*Task requirements*: From the entries below, reproduce exactly the line containing "Split the Sample.txt editor to the right", the line containing "Screen dimensions: 723x637", and every line in between, with nothing added.

(Records begins)

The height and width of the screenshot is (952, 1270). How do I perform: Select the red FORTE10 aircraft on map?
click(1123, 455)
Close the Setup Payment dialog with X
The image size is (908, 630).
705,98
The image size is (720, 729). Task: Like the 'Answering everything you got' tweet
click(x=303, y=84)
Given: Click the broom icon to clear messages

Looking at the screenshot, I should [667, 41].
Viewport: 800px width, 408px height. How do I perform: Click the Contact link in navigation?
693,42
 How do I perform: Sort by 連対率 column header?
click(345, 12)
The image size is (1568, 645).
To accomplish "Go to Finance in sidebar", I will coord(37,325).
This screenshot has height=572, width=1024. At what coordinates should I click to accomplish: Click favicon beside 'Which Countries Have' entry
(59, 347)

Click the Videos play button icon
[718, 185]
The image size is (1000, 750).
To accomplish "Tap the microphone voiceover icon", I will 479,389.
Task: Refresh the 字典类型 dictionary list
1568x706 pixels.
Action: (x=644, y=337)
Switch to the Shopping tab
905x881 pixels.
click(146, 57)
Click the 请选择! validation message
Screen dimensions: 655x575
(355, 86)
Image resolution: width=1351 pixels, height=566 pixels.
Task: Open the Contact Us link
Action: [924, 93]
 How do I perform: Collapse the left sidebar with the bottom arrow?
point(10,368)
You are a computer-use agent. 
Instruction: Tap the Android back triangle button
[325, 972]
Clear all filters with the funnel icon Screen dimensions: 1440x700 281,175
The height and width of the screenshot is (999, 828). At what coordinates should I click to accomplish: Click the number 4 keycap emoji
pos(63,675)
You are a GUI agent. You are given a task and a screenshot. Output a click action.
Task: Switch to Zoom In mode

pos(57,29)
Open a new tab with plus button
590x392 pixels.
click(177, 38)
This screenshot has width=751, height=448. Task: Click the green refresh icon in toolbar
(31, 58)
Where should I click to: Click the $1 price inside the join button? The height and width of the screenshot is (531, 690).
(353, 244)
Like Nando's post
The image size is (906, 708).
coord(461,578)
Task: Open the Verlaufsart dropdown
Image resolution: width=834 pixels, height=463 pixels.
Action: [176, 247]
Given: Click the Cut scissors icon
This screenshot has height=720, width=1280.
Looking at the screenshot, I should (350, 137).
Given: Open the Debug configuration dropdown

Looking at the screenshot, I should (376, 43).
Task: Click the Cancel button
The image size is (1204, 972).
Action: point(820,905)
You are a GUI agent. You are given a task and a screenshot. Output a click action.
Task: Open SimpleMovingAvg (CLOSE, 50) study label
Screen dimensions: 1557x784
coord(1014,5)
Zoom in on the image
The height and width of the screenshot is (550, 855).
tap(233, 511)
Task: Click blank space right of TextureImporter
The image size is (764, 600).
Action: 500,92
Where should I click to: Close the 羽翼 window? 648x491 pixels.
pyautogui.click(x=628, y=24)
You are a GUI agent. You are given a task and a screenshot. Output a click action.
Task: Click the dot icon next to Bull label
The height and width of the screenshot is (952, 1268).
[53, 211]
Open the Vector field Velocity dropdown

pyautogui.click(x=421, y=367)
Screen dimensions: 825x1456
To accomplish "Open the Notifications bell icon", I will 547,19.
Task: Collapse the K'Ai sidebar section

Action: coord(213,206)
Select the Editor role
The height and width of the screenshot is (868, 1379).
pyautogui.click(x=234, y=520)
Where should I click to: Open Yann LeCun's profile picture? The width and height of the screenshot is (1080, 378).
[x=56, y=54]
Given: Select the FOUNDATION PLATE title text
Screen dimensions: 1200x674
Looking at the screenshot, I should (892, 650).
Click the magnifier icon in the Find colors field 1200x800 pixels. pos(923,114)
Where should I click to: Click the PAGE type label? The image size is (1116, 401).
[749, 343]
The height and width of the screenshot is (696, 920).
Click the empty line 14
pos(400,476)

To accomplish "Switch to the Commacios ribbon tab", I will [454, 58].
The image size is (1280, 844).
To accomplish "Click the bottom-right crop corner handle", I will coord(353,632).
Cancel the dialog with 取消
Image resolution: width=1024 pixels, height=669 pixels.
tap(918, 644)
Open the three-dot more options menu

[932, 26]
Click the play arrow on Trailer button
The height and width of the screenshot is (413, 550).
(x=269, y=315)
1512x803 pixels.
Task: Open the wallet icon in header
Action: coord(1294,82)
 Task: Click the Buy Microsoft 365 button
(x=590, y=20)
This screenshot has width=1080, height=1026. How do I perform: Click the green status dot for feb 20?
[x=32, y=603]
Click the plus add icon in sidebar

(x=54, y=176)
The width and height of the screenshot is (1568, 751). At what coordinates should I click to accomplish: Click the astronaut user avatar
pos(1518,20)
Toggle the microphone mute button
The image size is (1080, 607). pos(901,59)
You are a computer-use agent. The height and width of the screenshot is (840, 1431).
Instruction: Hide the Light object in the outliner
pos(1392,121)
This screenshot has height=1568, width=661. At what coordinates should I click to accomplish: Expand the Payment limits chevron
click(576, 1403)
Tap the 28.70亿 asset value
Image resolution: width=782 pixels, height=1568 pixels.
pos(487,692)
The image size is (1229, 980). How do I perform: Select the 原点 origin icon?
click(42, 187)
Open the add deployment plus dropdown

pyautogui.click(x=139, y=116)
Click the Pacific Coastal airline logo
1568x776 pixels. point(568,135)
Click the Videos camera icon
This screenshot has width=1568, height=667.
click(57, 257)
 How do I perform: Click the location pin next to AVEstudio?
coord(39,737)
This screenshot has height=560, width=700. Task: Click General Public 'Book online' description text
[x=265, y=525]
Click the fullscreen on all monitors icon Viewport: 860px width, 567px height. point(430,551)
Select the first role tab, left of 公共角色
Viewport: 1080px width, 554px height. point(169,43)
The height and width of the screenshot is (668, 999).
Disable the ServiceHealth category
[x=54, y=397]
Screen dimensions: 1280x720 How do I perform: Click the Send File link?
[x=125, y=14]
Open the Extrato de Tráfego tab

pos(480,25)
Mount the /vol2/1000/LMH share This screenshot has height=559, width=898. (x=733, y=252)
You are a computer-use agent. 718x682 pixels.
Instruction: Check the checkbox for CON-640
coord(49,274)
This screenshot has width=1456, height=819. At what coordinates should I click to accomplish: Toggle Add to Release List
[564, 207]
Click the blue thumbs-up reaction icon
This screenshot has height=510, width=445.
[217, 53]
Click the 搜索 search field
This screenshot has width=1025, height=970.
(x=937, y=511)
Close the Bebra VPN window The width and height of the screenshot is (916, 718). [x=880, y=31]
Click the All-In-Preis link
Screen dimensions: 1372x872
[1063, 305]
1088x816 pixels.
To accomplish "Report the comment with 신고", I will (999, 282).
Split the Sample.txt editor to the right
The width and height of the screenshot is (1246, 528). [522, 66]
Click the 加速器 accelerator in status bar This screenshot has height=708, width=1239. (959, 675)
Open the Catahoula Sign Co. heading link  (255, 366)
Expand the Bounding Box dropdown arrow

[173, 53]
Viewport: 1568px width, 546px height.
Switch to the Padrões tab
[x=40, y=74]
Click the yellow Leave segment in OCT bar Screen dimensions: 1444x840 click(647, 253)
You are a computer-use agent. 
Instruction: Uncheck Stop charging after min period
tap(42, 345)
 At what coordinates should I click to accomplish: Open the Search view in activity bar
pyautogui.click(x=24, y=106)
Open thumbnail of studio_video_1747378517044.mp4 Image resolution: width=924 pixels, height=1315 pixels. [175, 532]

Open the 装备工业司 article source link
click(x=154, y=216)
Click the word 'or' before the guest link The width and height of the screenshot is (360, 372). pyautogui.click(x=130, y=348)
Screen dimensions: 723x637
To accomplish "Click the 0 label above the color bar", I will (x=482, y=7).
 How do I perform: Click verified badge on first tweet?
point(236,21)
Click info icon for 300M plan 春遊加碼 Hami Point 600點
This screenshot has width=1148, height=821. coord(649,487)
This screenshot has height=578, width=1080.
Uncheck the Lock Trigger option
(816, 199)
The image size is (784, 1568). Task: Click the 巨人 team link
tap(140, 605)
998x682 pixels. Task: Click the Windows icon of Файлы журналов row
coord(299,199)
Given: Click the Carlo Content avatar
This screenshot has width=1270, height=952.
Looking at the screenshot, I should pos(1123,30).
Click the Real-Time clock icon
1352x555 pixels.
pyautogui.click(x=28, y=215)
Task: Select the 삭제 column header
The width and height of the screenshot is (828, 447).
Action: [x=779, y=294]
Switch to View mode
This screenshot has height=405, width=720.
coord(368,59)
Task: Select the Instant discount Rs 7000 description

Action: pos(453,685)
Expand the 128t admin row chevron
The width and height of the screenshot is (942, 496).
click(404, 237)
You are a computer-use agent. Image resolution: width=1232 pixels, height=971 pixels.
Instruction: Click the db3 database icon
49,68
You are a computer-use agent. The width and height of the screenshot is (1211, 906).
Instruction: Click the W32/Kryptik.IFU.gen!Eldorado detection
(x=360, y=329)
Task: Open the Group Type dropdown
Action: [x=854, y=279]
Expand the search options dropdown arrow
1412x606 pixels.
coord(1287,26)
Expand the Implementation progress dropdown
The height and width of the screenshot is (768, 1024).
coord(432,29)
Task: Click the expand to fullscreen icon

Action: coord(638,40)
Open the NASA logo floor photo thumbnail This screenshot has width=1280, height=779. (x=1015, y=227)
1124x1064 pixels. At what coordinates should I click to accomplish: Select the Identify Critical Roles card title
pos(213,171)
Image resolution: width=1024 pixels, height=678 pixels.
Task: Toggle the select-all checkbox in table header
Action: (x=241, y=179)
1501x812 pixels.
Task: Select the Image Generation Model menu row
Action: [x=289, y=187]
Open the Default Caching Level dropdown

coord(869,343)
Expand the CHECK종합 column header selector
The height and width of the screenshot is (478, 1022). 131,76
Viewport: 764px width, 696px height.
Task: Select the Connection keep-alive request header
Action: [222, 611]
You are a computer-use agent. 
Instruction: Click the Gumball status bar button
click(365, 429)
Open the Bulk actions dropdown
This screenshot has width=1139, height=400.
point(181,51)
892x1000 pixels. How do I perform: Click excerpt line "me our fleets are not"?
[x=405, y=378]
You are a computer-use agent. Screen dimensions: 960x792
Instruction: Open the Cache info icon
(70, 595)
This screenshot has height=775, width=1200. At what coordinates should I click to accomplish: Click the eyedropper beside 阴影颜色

(Records ends)

*Exercise result*:
Split the Sample.txt editor to the right
The width and height of the screenshot is (1246, 528). [522, 66]
Click the 加速器 accelerator in status bar This screenshot has height=708, width=1239. (959, 675)
Open the Catahoula Sign Co. heading link  (255, 366)
Expand the Bounding Box dropdown arrow

[173, 53]
Viewport: 1568px width, 546px height.
Switch to the Padrões tab
[x=40, y=74]
Click the yellow Leave segment in OCT bar Screen dimensions: 1444x840 click(647, 253)
You are a computer-use agent. 
Instruction: Uncheck Stop charging after min period
tap(42, 345)
 At what coordinates should I click to accomplish: Open the Search view in activity bar
pyautogui.click(x=24, y=106)
Open thumbnail of studio_video_1747378517044.mp4 Image resolution: width=924 pixels, height=1315 pixels. [175, 532]

Open the 装备工业司 article source link
click(x=154, y=216)
Click the word 'or' before the guest link The width and height of the screenshot is (360, 372). pyautogui.click(x=130, y=348)
Screen dimensions: 723x637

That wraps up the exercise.